For 60 years the identity of the Somerton Man and the meaning behind the code has remained a mystery.  This project is aimed at providing an engineer’s perspective on the case, to use analytical techniques to decipher the code and provide a computer generated reconstruction of the victim to assist in the identification. Ultimately the aim is to crack the code and solve the case.

The project was broken down into two main aspects of focus, Cipher Analysis and Identification, and then further into subtasks to be accomplished:
 
The first aspect of the project focuses on the analysis of the code, through the use of cryptanalysis and mathematical techniques as well as programs designed to provide mass data analysis. The mathematical techniques looked at confirming and expanding on the statistical analysis and cipher cross off from previous years. The mass data analysis expanded on the current Web Crawler, pattern matcher and Cipher GUI to improve the layout and functionality of these applications.

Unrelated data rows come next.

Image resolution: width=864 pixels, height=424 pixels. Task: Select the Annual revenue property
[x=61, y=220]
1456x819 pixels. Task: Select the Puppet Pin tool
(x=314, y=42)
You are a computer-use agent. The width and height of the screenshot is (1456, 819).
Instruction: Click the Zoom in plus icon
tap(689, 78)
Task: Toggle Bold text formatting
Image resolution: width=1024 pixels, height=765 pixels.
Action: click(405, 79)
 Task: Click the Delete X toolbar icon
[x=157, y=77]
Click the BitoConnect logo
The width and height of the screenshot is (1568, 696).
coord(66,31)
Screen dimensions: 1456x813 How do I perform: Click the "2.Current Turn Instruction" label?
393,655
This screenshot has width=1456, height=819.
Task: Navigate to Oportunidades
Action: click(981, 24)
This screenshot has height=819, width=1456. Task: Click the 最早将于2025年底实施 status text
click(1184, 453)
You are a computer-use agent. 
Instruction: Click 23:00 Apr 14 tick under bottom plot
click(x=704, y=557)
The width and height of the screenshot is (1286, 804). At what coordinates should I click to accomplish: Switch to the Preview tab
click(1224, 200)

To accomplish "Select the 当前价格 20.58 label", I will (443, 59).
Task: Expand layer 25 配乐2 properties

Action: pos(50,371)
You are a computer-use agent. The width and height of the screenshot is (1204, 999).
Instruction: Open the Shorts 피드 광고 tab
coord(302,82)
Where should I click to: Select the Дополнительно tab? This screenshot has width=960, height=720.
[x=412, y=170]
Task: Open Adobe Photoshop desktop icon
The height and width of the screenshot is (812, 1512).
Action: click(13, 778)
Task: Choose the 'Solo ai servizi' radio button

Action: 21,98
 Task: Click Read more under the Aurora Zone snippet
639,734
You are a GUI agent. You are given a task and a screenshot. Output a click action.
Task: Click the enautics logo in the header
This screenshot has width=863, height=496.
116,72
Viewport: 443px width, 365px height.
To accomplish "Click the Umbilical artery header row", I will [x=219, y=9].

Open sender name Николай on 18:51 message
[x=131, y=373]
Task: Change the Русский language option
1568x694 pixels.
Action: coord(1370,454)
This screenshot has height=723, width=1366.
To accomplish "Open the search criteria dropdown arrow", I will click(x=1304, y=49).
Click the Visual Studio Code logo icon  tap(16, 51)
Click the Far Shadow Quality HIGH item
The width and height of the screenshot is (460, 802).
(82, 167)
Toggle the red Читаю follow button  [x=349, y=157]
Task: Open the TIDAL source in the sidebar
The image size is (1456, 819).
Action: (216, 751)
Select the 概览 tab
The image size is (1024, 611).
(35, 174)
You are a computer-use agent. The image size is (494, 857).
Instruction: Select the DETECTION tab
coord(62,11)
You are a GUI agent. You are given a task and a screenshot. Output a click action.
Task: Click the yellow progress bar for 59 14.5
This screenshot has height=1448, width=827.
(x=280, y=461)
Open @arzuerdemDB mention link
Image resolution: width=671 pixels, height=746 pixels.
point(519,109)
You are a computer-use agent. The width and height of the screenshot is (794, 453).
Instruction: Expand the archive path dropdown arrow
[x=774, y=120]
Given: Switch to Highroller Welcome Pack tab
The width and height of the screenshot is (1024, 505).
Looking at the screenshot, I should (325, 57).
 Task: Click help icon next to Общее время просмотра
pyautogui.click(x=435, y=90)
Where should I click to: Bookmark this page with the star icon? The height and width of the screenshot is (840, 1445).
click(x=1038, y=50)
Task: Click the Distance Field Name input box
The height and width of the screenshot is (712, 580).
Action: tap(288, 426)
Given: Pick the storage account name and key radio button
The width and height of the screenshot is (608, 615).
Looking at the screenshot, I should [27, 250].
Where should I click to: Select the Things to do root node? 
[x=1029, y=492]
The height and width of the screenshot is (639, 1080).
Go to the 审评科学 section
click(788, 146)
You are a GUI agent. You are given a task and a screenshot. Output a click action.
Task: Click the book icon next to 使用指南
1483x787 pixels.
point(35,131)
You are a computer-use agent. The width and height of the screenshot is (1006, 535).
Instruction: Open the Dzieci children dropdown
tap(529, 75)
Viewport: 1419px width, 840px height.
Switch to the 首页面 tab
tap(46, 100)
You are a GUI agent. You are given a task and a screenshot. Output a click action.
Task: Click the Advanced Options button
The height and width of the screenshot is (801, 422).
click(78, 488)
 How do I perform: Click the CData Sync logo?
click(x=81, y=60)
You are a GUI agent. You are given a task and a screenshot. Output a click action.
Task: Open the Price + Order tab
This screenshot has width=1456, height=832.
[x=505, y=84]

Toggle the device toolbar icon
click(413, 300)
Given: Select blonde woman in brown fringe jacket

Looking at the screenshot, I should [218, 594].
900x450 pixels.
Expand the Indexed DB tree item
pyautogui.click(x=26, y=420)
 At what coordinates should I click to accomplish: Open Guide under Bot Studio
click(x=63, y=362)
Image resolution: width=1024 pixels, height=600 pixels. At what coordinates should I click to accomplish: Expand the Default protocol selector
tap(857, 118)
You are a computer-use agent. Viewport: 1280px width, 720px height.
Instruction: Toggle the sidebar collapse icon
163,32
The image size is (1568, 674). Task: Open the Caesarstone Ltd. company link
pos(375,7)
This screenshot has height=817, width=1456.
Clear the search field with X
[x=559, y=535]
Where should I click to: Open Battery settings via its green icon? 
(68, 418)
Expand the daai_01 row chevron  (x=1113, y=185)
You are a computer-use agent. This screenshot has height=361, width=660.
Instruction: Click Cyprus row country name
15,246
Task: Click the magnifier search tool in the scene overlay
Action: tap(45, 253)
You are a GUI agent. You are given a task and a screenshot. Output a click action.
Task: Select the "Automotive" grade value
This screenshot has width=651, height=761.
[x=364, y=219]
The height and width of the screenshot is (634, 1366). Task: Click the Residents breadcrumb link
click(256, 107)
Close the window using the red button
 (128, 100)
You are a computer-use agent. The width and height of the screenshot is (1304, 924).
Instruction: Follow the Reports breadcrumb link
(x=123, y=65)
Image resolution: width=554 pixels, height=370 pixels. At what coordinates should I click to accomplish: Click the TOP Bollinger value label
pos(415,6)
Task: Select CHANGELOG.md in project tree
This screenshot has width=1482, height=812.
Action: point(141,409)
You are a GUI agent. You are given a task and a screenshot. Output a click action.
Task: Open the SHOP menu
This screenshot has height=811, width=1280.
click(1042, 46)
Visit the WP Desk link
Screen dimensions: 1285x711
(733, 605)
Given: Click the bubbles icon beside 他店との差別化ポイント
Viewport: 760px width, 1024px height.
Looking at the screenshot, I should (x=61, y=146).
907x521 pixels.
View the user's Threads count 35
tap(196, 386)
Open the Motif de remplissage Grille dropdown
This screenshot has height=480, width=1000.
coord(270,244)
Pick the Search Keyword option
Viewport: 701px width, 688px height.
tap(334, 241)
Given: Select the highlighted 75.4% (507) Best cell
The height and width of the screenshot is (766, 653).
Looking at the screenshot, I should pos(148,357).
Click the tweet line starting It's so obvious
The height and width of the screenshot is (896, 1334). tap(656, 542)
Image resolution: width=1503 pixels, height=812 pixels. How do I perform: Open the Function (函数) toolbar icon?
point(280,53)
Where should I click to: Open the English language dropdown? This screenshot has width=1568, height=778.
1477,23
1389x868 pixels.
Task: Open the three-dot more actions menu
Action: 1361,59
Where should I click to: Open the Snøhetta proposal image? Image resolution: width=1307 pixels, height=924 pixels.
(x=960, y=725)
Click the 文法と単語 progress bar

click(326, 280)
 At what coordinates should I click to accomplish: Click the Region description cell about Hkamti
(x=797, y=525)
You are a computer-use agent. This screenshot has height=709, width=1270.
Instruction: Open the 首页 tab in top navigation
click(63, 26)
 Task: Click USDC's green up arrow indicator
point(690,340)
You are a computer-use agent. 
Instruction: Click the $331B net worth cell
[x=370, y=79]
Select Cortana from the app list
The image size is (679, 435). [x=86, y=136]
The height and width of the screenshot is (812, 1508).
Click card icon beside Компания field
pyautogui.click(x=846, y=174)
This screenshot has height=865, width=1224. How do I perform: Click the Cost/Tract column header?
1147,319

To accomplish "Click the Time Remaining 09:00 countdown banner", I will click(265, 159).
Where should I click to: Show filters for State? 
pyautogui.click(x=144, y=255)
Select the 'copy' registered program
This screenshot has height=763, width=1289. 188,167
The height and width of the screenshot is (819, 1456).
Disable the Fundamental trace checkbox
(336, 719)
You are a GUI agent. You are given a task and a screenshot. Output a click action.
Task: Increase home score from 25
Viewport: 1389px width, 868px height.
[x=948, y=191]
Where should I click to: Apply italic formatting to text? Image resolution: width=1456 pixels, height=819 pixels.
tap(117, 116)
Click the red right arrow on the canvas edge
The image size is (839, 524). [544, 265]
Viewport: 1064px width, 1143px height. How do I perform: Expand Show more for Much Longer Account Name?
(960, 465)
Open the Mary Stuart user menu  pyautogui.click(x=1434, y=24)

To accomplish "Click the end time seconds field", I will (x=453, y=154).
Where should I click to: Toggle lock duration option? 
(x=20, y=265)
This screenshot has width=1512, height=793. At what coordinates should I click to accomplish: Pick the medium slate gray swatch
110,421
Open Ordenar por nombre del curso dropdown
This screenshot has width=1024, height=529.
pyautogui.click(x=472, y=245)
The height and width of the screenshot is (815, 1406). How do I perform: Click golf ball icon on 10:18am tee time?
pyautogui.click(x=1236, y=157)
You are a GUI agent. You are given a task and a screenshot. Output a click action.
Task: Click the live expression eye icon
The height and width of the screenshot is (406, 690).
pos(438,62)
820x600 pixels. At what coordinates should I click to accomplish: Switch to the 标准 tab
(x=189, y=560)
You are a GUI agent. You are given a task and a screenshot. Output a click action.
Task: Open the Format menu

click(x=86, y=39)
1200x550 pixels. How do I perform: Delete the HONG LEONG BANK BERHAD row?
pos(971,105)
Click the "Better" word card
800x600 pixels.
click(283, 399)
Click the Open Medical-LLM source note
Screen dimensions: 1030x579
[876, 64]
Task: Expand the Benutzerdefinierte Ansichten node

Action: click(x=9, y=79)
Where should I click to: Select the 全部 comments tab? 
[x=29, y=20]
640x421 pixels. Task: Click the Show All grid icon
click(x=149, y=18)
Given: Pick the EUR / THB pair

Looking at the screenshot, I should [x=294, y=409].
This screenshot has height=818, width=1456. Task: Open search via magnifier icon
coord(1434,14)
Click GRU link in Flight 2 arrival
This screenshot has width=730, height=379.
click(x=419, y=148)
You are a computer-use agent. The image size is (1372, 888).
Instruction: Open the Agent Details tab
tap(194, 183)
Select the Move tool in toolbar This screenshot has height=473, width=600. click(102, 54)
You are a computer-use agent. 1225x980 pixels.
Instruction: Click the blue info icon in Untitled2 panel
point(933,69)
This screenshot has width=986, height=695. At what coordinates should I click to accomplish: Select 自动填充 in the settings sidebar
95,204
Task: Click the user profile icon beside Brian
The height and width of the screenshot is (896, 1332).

The second aspect focuses on creating a 3D reconstruction of the victim’s face, using the bust as the template. The 3D image is hoped to be able to be used to help with the identification of the Somerton Man. This aspect of the project is a new focus, that hasn’t previously been worked on.
The techniques and programs we have been using have been designed to be general, so that they could easily be applied to other cases in used in situations beyond the aim of this project.

===Motivation===
For over 60 years, this case has captured the public's imagination. An unidentified victim, an unknown cause of death, a mysterious code, and conspiracy theories surrounding the story - each wilder than the last. As engineers our role is to solve problems that arise, and this project gives us the ideal opportunity to apply our problem solving skills to a real world problem, something different from the usual "use resistors, capacitors and inductors" approach in electrical & electronic engineering. The techniques and technologies developed in the course of this project are broad enough to be applied to other areas; pattern matching, data mining, 3-D modelling and decryption are all useful in a range of fields, or even of use in other criminal investigations such as the (perhaps related) [http://en.wikipedia.org/wiki/Taman_Shud#Marshall_case Joseph Saul Marshall case].

===Project Objectives===

The ultimate goal of this project is to help the police to solve the mystery. Whilst this is a rather lofty and likely unachievable goal, by working towards it we may be able to provide useful insights into the case and develop techniques and technologies that are applicable beyond the scope of this single case. We have taken a multi-pronged approach to give a broader perspective and draw in different aspects that, taken in isolation, may be meaningless but taken as a whole become significant. The two main focuses of this project are cracking the code found in the Rubaiyat, and trying to identify the victim. To further break down cracking the code, the web crawler and pattern matcher are used to trawl the internet for meaning in the letters of the code, and directly interrogating the code with various ciphers to try and find out what is written. In order to be able to identify the victim so long after his death, we need to recreate how he might have looked when he was alive, firstly by making a three-dimensional reconstruction from a bust taken after he was autopsied, and then by manipulating the resulting model to create a more life-like representation, complete with hair, skin and eye colours (which can be found in the coroner's report).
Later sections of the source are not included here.